Un bref retour sur l’histoire des régimes de retraite
2Au début du xxe siècle, l’âge fut au cœur des débats qui entourèrent la création des retraites ouvrières et paysannes. Fixé à l’origine à 65 ans, il valut au régime nouvellement créé d’être qualifié par certains de retraite des morts, tant il paraissait tardif au regard de l’espérance de vie des travailleurs de l’industrie. Cet âge devait être abaissé à 60 ans au lendemain de la Première Guerre mondiale.
3En 1945, l’ordonnance qui institua la branche vieillesse du régime général fixa prudemment l’âge de la retraite à taux plein à 65 ans [1], conditionnant la possibilité d’améliorer les droits ouverts par la législation aux progrès de la reconstruction du pays. Le montant des pensions était faible et pendant longtemps (jusqu’aux lois Boulin des années 1970) ce furent les prestations du minimum vieillesse (l’assurance vieillesse des vieux travailleurs salariés créée en 1941 et l’allocation du Fonds national de solidarité créée en 1956) qui garantirent à un niveau extrêmement bas le revenu des retraités à partir de 65 ans. Les régimes spéciaux faisaient cependant exception, qu’il s’agisse des régimes de fonctionnaires ou des régimes des entreprises des secteurs de l’énergie ou des transports nationalisées après la guerre.

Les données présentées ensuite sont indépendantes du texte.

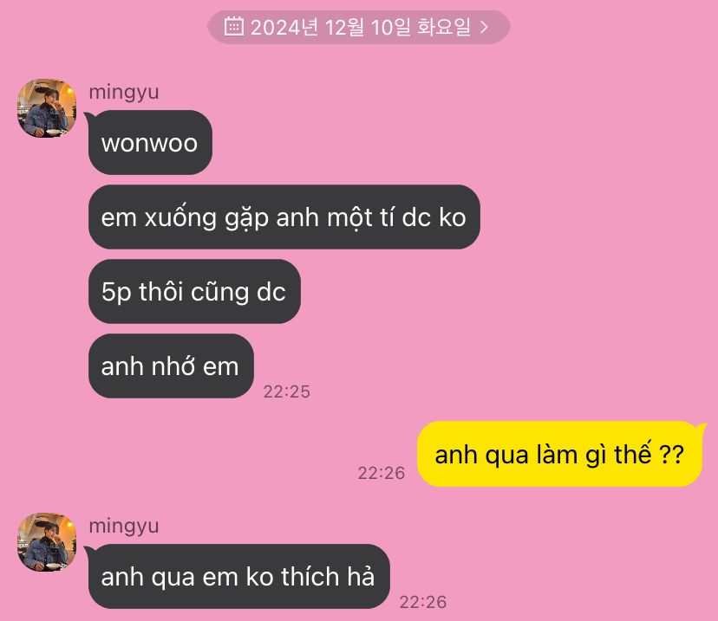
Task: Select the 'anh qua em ko thích hả' bubble
Action: pyautogui.click(x=238, y=576)
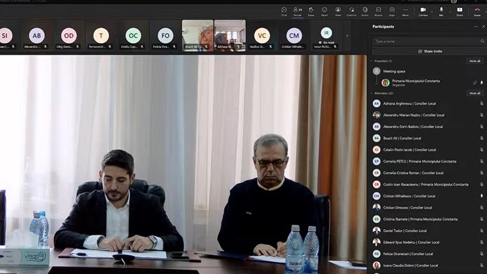
Task: Click the Raise hand icon
Action: [x=310, y=10]
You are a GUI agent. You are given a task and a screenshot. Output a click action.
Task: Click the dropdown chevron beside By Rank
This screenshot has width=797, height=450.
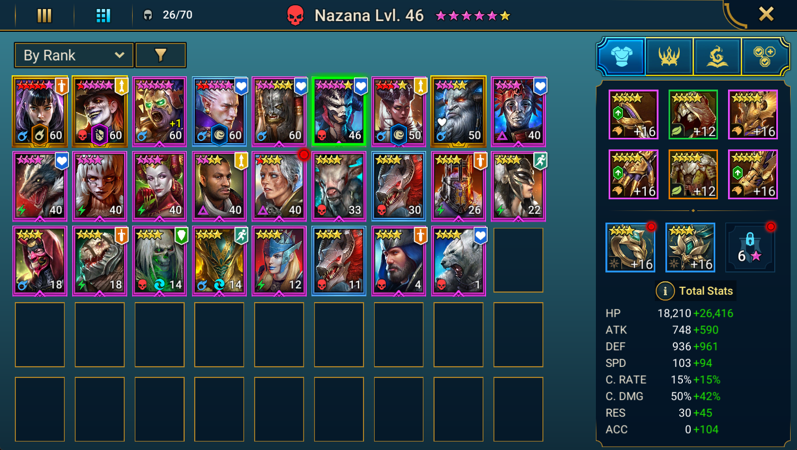[x=119, y=55]
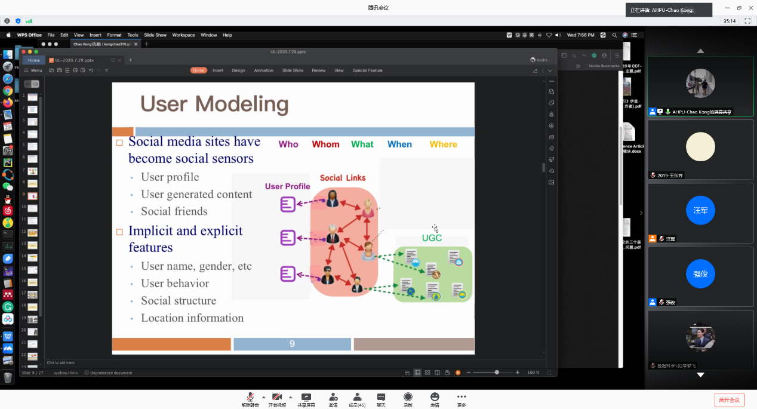This screenshot has width=757, height=409.
Task: Expand the microphone options arrow
Action: 263,396

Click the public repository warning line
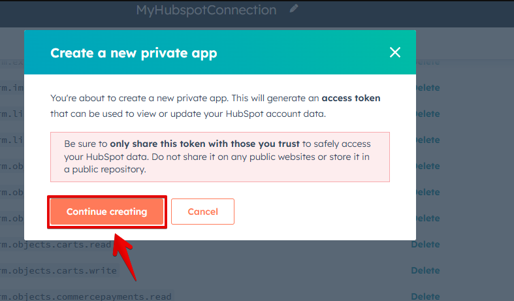(105, 169)
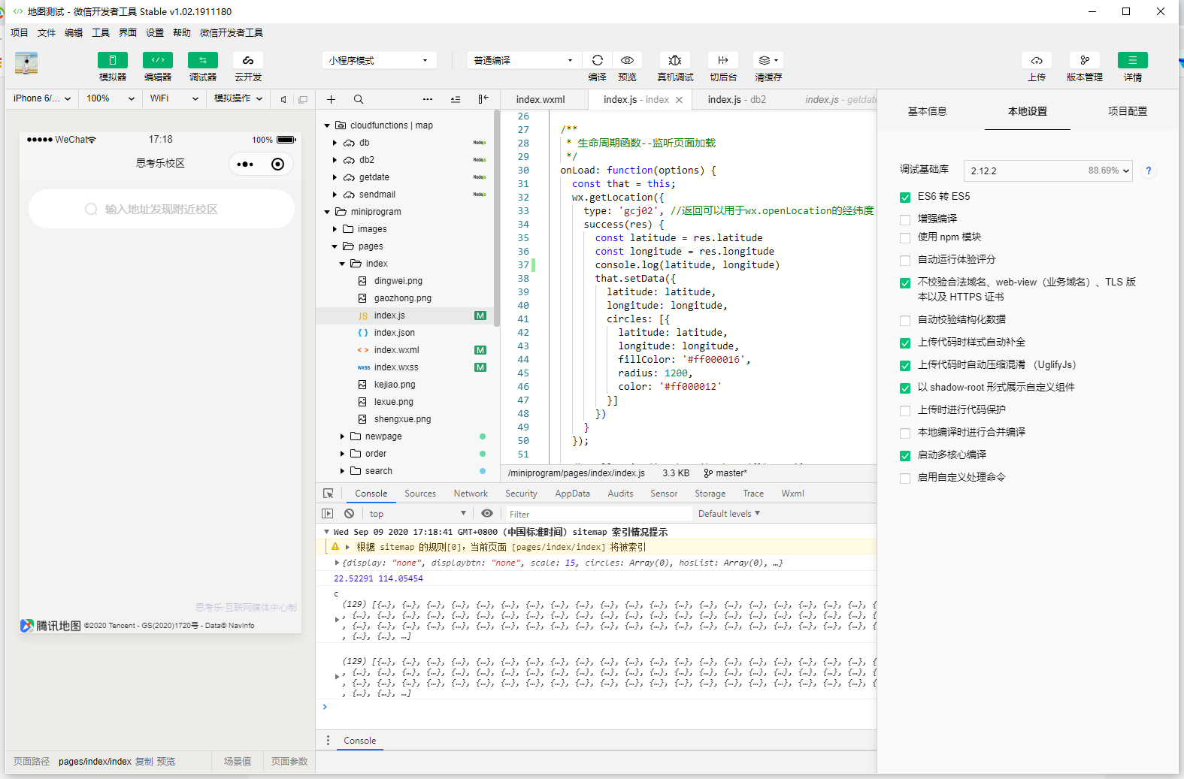Enable 增强编译 checkbox

905,219
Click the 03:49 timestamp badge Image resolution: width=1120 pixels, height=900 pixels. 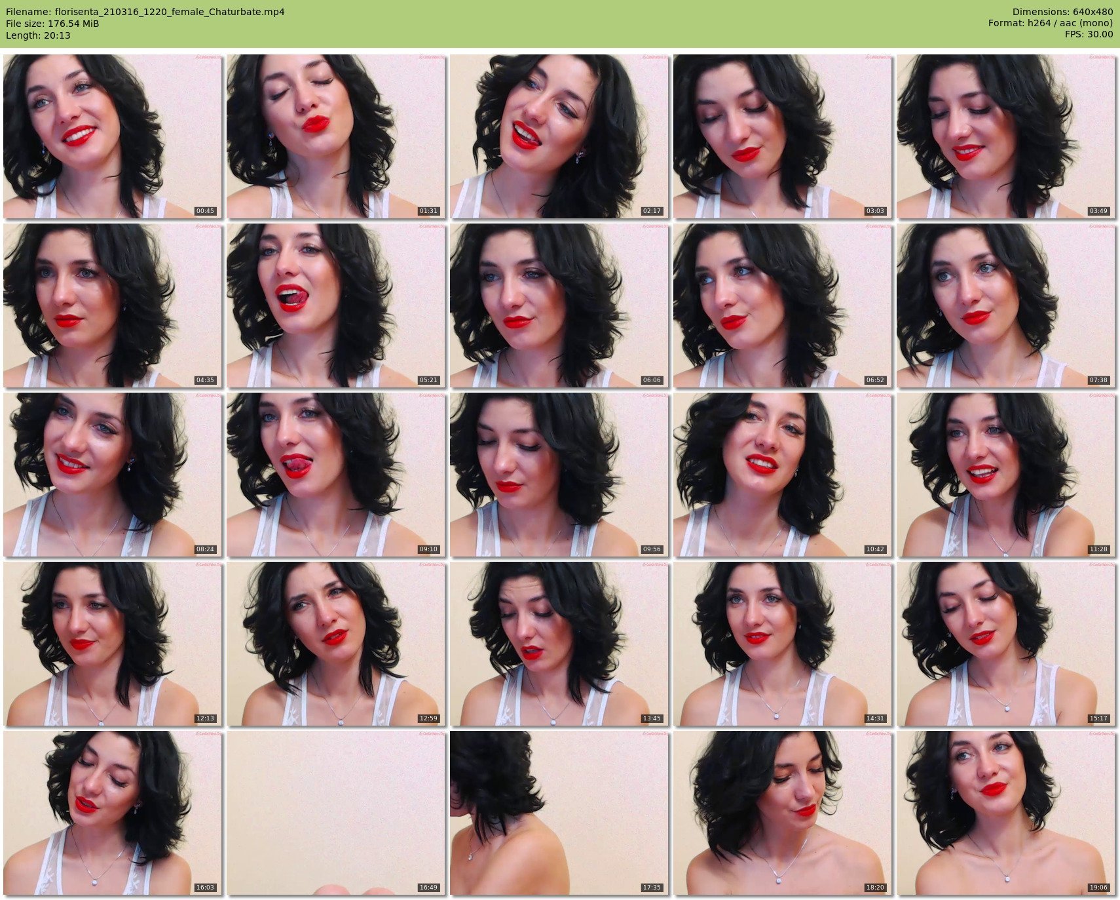tap(1098, 211)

De création ancienne, tous ces régimes avaient achevé leur montée en charge et offraient à partir de 60 ans des pensions d’un niveau satisfaisant. Cela explique qu’ils aient gardé leur autonomie et qu’ils aient longtemps fait figure de modèle pour le régime général.
4La croissance économique des Trente Glorieuses redonna de la force à la revendication sociale ancienne d’abaisser pour l’ensemble des salariés l’âge de la retraite à 60 voire 55 ans [2], revendication que justifiaient toujours les énormes disparités d’espérance de vie entre catégories socioprofessionnelles et le maintien de conditions de travail pénibles et dangereuses pour de larges fractions de la population active. Bien que quelques dispositifs aient permis au cours des années 1970 d’élargir les droits à retraite anticipée à certaines catégories de travailleurs, manuels en particulier [3], il fallut attendre le changement de majorité de 1981 pour que cette revendication débouche sur l’institution en 1982 du droit à la retraite à 60 ans.

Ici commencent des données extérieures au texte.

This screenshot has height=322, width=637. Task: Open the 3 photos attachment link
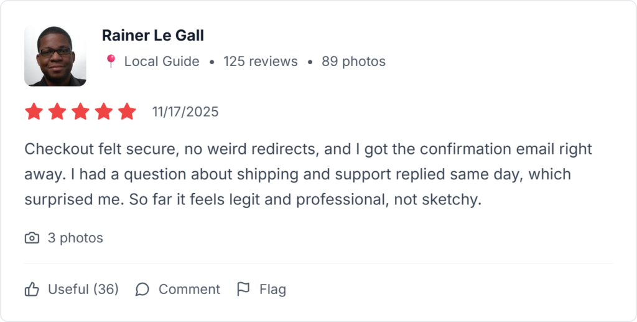click(x=75, y=238)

5La réforme répondait à des aspirations très éloignées de la représentation de la retraite du début du xxe siècle. En 1980, il ne s’agissait plus seulement d’assurer des ressources aux personnes qui, du fait de leur âge ou de leur état de santé, ne pouvaient plus subvenir par leur travail à leurs besoins. Il s’agissait aussi d’accorder aux travailleurs le droit à une période de repos, de temps libéré du travail, à l’issue de leur vie professionnelle.

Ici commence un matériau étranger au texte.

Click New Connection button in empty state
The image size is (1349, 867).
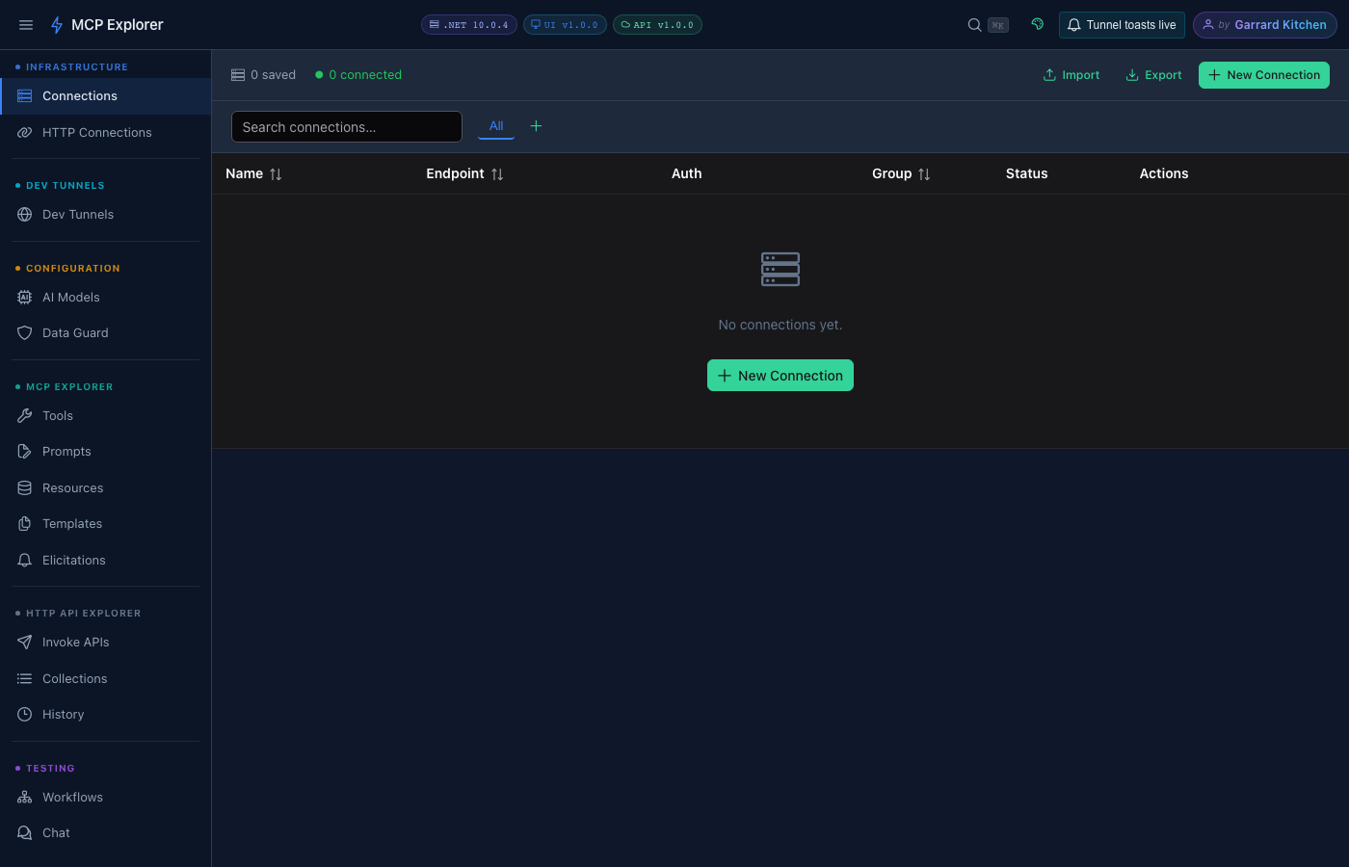coord(780,376)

6Adoptée dans un contexte de montée du chômage, la réforme de 1982 s’inscrivait, par ailleurs, dans le cadre d’un projet de partage du travail qui inspirait les mesures adoptées au même moment dans le champ de l’emploi. Elle permettait de mettre fin aux garanties de ressources, dispositifs de préretraite institués au cours des années 1970 par les partenaires sociaux pour favoriser la cessation d’activité des travailleurs de 60 ans et plus, et dont le financement n’était plus assuré. Elle consacrait en droit l’inactivité des hommes entre 60 et 65 ans [4] et ouvrait la voie à la baisse des taux d’activité masculins entre 55 et 60 ans, rendue possible par la création d’un nouveau dispositif de préretraite, les contrats de solidarité.
7Le rôle de l’âge d’ouverture du droit à pension dans la régulation du marché du travail s’est alors trouvé explicitement affirmé. Les ordonnances introduisaient pour la première fois le principe de l’interdiction du cumul entre un emploi et une retraite pour les salariés du secteur privé. La loi devait par la suite articuler les normes d’âge du droit du travail et du droit de la sécurité sociale, liant les notions de droit à la retraite et de mise à la retraite, distinctes du licenciement, avec les règles d’ouverture des droits à une pension à taux plein dans les régimes de retraite. Comme l’analysent Blanchet et al. [5], les régimes de retraite jouent clairement à partir de cette époque en France un double rôle, rôle d’assurance vieillesse mutualisant le risque viager et rôle d’assurance de fin de carrière mutualisant le risque d’exclusion précoce du marché du travail.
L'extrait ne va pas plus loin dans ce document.